### What to produce:
Retype the lines exactly, starting at the line that contains "Task: Expand the 代码 country code dropdown" and continuing down through the line that contains "Action: (x=252, y=76)".

### Listed records:
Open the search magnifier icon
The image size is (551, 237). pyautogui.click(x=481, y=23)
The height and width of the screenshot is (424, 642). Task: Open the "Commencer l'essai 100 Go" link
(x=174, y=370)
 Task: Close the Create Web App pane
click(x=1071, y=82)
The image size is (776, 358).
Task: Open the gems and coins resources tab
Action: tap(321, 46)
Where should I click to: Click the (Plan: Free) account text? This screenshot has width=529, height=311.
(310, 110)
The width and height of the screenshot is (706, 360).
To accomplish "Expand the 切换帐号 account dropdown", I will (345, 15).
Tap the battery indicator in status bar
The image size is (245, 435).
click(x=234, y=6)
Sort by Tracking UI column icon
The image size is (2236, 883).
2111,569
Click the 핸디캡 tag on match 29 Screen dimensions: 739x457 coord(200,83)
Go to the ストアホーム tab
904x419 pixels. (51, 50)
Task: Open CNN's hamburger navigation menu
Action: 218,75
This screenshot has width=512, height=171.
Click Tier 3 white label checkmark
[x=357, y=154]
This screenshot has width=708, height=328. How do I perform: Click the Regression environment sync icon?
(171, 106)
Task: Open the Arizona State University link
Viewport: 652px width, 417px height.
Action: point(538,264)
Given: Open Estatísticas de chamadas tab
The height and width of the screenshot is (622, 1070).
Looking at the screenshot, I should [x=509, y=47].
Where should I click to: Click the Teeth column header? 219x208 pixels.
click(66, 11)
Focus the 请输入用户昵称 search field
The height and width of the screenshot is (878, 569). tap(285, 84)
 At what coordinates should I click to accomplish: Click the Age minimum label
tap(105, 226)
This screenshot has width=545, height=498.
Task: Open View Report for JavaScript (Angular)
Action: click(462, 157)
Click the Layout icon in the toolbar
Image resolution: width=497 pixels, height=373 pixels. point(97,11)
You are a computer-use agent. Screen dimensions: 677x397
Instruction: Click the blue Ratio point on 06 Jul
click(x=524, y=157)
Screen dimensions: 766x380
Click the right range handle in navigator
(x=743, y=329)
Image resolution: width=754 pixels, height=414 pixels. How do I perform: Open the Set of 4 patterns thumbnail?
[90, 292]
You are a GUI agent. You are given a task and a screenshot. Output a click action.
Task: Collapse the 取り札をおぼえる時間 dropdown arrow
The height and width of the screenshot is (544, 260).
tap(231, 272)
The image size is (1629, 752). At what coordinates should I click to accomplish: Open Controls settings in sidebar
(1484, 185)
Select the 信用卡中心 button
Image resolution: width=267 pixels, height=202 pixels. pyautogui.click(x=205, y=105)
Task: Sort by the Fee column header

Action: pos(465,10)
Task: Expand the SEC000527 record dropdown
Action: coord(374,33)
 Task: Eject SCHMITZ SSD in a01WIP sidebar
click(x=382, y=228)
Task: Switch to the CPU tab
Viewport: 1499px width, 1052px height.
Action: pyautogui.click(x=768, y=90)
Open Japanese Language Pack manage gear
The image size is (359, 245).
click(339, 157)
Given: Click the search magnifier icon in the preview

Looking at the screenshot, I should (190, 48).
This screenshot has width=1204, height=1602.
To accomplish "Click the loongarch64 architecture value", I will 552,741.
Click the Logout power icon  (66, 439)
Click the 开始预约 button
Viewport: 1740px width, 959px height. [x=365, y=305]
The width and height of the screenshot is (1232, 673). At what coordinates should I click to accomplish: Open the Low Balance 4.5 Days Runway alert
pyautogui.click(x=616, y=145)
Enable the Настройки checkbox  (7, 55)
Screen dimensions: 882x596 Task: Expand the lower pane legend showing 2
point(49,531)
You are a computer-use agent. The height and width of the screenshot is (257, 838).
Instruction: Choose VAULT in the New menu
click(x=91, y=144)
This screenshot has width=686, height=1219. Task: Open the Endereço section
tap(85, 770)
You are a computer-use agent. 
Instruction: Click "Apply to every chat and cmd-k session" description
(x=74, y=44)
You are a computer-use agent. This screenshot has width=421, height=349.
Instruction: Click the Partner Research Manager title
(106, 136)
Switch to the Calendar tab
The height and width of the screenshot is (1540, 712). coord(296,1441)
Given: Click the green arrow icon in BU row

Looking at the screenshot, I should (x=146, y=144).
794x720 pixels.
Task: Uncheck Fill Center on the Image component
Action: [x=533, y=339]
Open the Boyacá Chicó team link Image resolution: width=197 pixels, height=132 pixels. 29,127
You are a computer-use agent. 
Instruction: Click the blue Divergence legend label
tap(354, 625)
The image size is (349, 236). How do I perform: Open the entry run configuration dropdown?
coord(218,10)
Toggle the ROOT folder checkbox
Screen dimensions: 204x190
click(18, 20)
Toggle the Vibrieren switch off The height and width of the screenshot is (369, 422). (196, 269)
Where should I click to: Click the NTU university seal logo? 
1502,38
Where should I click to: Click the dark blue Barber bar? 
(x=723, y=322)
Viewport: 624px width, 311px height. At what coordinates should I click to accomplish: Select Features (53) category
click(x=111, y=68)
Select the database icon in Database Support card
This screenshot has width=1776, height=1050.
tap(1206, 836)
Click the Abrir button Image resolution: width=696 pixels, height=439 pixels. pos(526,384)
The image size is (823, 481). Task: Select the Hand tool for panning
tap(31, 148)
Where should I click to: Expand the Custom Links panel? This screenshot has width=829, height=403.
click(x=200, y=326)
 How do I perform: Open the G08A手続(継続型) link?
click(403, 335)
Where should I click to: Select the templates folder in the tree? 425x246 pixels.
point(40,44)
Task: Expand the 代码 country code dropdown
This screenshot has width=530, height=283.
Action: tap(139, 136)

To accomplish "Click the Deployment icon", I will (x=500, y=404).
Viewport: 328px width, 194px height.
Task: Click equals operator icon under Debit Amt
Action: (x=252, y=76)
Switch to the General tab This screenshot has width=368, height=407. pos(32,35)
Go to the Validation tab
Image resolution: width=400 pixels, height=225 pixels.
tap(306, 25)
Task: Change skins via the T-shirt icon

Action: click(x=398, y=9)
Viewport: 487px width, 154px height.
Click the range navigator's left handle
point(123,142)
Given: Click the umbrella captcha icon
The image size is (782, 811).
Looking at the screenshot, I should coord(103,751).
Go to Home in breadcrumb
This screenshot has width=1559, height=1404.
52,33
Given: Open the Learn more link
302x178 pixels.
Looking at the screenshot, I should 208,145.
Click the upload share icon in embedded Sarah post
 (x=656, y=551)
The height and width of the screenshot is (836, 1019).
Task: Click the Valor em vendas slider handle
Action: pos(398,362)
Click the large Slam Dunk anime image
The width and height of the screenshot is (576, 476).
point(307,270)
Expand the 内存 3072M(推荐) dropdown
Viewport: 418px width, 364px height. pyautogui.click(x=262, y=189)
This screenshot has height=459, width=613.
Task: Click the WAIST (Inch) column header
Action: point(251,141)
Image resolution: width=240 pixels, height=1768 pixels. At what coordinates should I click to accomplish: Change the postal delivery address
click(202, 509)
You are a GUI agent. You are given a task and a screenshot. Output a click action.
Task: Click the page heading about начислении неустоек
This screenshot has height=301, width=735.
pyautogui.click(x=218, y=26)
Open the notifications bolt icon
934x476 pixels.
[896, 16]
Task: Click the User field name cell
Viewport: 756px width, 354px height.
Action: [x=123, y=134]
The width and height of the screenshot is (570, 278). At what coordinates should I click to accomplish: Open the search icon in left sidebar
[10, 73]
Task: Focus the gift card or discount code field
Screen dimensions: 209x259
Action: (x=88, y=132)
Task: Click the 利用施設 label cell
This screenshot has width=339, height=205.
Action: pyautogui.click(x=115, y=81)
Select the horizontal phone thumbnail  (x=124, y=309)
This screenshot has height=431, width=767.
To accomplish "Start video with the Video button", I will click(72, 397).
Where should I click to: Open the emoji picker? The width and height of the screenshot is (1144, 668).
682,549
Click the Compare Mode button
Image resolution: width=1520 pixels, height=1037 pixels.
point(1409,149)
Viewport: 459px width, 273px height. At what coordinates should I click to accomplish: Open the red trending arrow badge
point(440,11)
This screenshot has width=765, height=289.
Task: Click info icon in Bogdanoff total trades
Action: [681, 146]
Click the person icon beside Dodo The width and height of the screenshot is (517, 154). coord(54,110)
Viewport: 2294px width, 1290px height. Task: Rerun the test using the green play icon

### The response:
Task: Expand the 代码 country code dropdown
This screenshot has width=530, height=283.
Action: tap(139, 136)

To accomplish "Click the Deployment icon", I will (x=500, y=404).
Viewport: 328px width, 194px height.
Task: Click equals operator icon under Debit Amt
Action: (x=252, y=76)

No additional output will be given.